Política / Justiça
Nelsinho Trad defende revisão das penas do 8 de Janeiro como instrumento de pacificação nacional
Senador afirma que dosimetria é caminho mais prudente que anistia e prega equilíbrio entre responsabilidade e justiça
18/12/2025
11:30
DA REDAÇÃO
©DIVULGAÇÃO
Em entrevista à Rádio Capital, o senador Nelsinho Trad (PSD-MS) afirmou ser favorável à revisão das penas aplicadas aos condenados pelos atos de 8 de janeiro, defendendo a dosimetria como um instrumento jurídico capaz de promover justiça com equilíbrio e contribuir para a pacificação do país.
Segundo o parlamentar, o debate em torno da anistia foi contaminado pela polarização política, enquanto a aplicação adequada da dosimetria permitiria analisar caso a caso, sem apagar responsabilidades nem estimular impunidade.
Para Nelsinho Trad, a discussão deve sair do campo ideológico e retornar ao direito penal técnico. Ele argumenta que a dosimetria — mecanismo que ajusta a pena conforme a conduta individual, grau de participação e gravidade do crime — é mais adequada do que soluções genéricas.
“O objetivo não é justiçamento, é racionalidade. A dosimetria permite pacificar sem apagar a responsabilidade”, afirmou o senador.
O parlamentar fez questão de enfatizar que não defende a impunidade e que pessoas que cometeram crimes graves devem responder com rigor.
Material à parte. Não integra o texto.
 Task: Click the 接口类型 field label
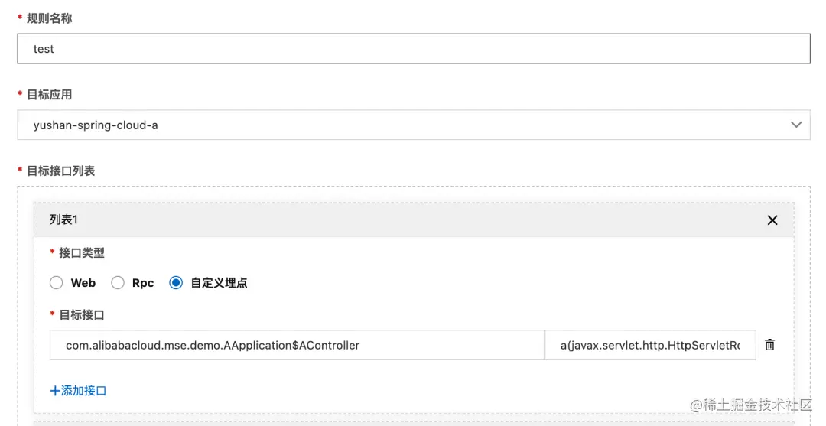(82, 252)
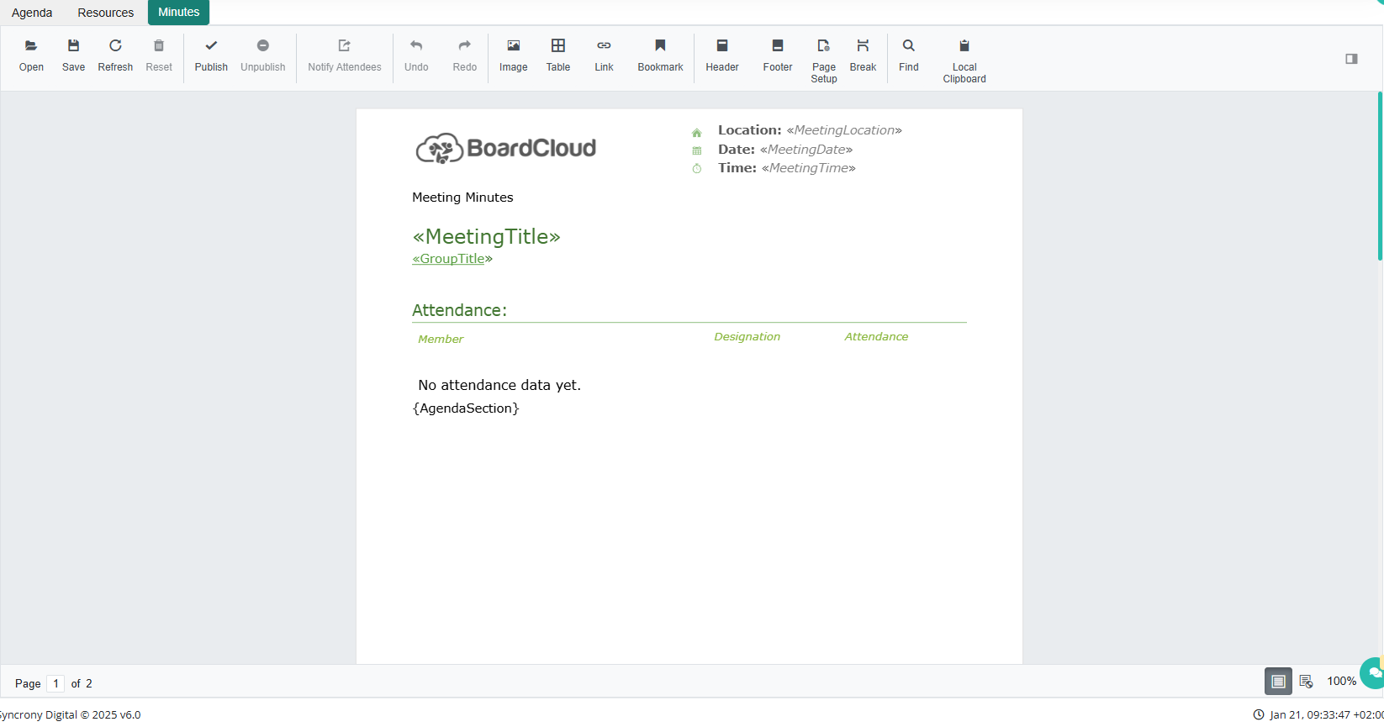Enable print layout view in status bar
Screen dimensions: 1384x727
click(1278, 682)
“Não quero passar a mão na cabeça de quem fez malfeitos”, declarou.
No entanto, ele ponderou que, em sua avaliação, houve condenações acima da medida em alguns casos.
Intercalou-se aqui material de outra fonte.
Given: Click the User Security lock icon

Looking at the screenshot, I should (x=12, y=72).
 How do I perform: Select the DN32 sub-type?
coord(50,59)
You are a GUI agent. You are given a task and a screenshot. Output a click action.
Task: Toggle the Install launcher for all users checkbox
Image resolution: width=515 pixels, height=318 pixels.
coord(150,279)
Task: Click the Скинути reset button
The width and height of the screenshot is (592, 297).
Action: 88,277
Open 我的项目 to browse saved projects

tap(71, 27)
Nelsinho Trad citou sentenças de 12, 13, 14 e até 15 anos de prisão aplicadas a pessoas que, segundo ele, não atuaram como protagonistas dos atos.
“Teve muita gente ali que não merecia esse tempo de cadeia porque estava no meio de outros que estavam fazendo algum malfeito”, disse.
Para o senador, a aplicação uniforme de penas desconsiderou níveis distintos de envolvimento, o que compromete o senso de justiça e amplia tensões sociais.
O senador defendeu uma distinção clara entre perfis de responsabilização, com tratamento rigoroso para quem planejou, financiou ou executou ações estruturadas e violentas, e análise mais cuidadosa para os demais envolvidos.
“Esses que realmente fizeram aquilo que não pode ser feito precisam ser exemplo e não podem ser colocados no mesmo grupo daqueles que não participaram ativamente”, concluiu.
A fala de Nelsinho Trad ocorre em meio à intensificação do debate no Congresso e na sociedade sobre penas, anistia e revisão de condenações relacionadas aos atos de 8 de janeiro. O tema envolve decisões do Supremo Tribunal Federal (STF), projetos legislativos e posicionamentos divergentes no cenário político nacional.